Kishimoto trouve donc, à mon sens, la distance requise pour illustrer non pas tant l’oeuvre représentée, que la résonance affective que l’artiste entretient avec elle. De Mallarmé à Van Gogh, via Man Ray, de ce plancher de losanges évoquant la Renaissance, à ces contours de barque sombre associée au fado, l’idée de jeu, de pari, de hasard se métamorphose, changeante, selon le lancer d’un artiste qui, chaque fois, renoue avec la sensation qu’enfant il a connue, lorsqu’il jouait avec dés et cartes.
Avec Matsutani 1, Jiro Fujiwara et Emiko Okumura nous invitent à rencontrer un artiste japonais francophile, et à passer de Paris à Nishinomiya. Cette fois, et mieux que dans les deux films précédents, on trouve l’équilibre entre commentaires de l’artiste, irruption de la musique, silence que vient ici troubler un chuintement, là le bruit d’un frottement: c’est celui de la mine dont l’artiste tire les traits. Ses interventions discrètes, humoristiques, voire un peu cyniques: il n’a pas d’argent, mais du temps… rendent attachant le dessinateur.
Mine de rien, c’est le cas de le dire, du choix du graphite à l’expérience du temps, de la conscience de l’identité nationale à celle qu’il faut tirer de soi ses propres influences, de l’apport du détour par la France à l “étrangeté” consentie de l’artiste, nous passons. Mais aussi, en l’absence du dessinateur, face à ses oeuvres, nous regardons les traits de ce long “rouleau” étalé sur dix mètres, tout de noir: on y sent des nuances, des hachures. L’uniformité est trompeuse, il y a variété et différences, et, comme l’annonçait l’artiste, énergie, comme celle, ai-je pensé, qu’on lit dans un ciel d’orage, de nuages noirs, d’un noir aussi riche en nuances que celles qu’entre elles ont les couleurs. La musique n’est pas redondante, parce que non omniprésente, et quand elle se donne à entendre, elle reprend, mais avec les possibilités de son registre, cette référence au temps et à l’énergie, portée par les mots. Si le détour par l’expo au Japon est moins éclairant, en revanche, le passage entre le tableau dessiné en France et l’installation, via un dessin de sphère, me plonge comme au centre de la terre, d’un lieu mythique d’où sourd une puissance grandiose.
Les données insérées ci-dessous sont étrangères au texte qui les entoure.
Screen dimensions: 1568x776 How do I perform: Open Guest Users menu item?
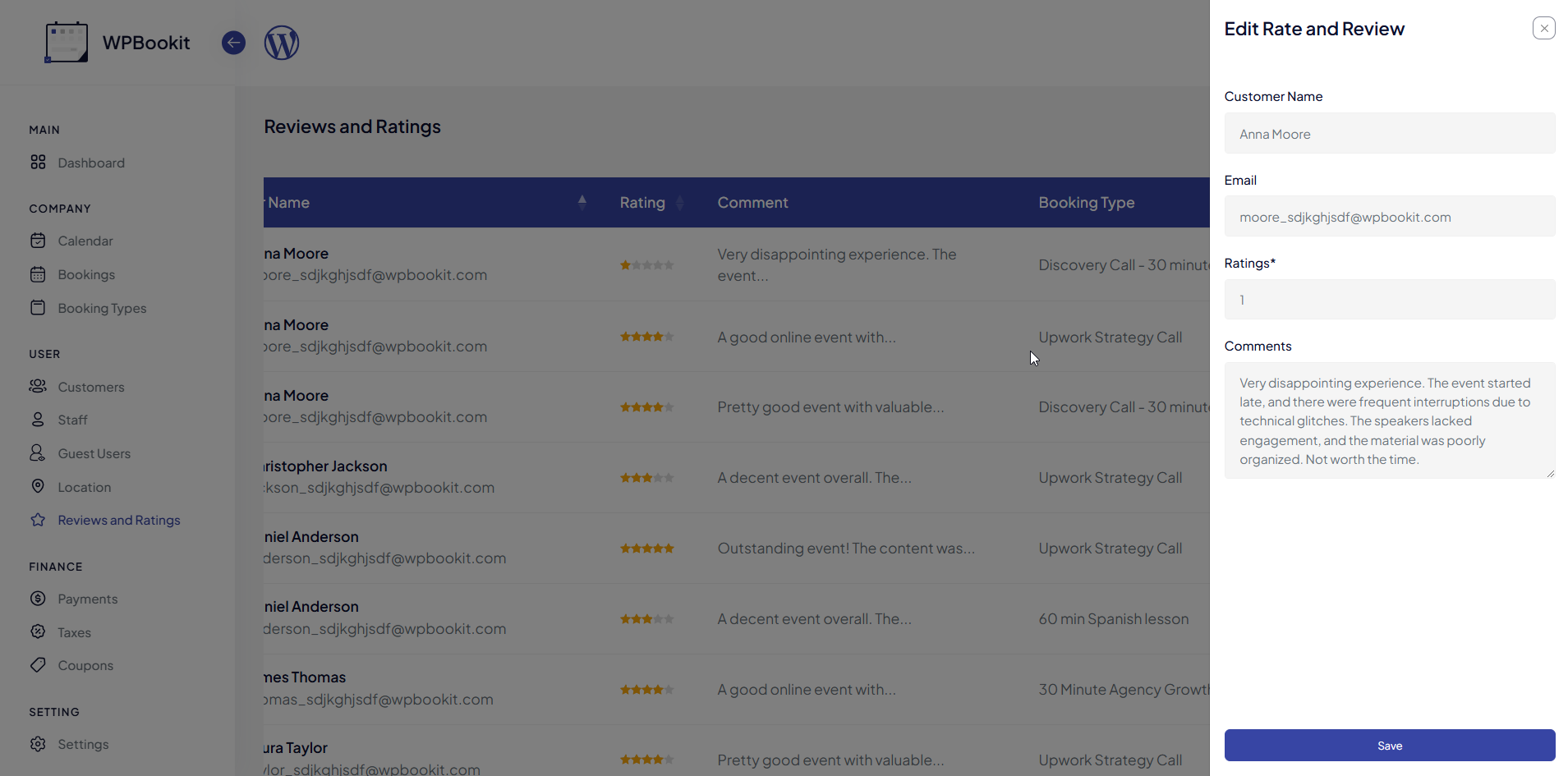pyautogui.click(x=94, y=453)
Les trois films, ainsi vus dans la proximité que permet un festival, font ressortir comment, en trois artistes singuliers, se joue le dialogue entre héritage et expérience, le passé qui se prolonge et le présent qui s’envole. Comment aussi la modernité jaillit du passé revisité par un Tamasaburo Bando, tandis que la tradition pointe dans l’exigence d’originalité d’un Morimura et d’un Matsutani. La comparaison vaut pour la réflexion sur ce qu’implique filmer les oeuvres, sur le difficile art de rendre compte et d’une oeuvre et de l’émotion qu’elle communique, du choix d’utiliser ou non tel élément du langage cinématographique, selon qu’on veut faire témoigner l’artiste, témoigner de l’impact de l’oeuvre sur soi, instruire ou émouvoir.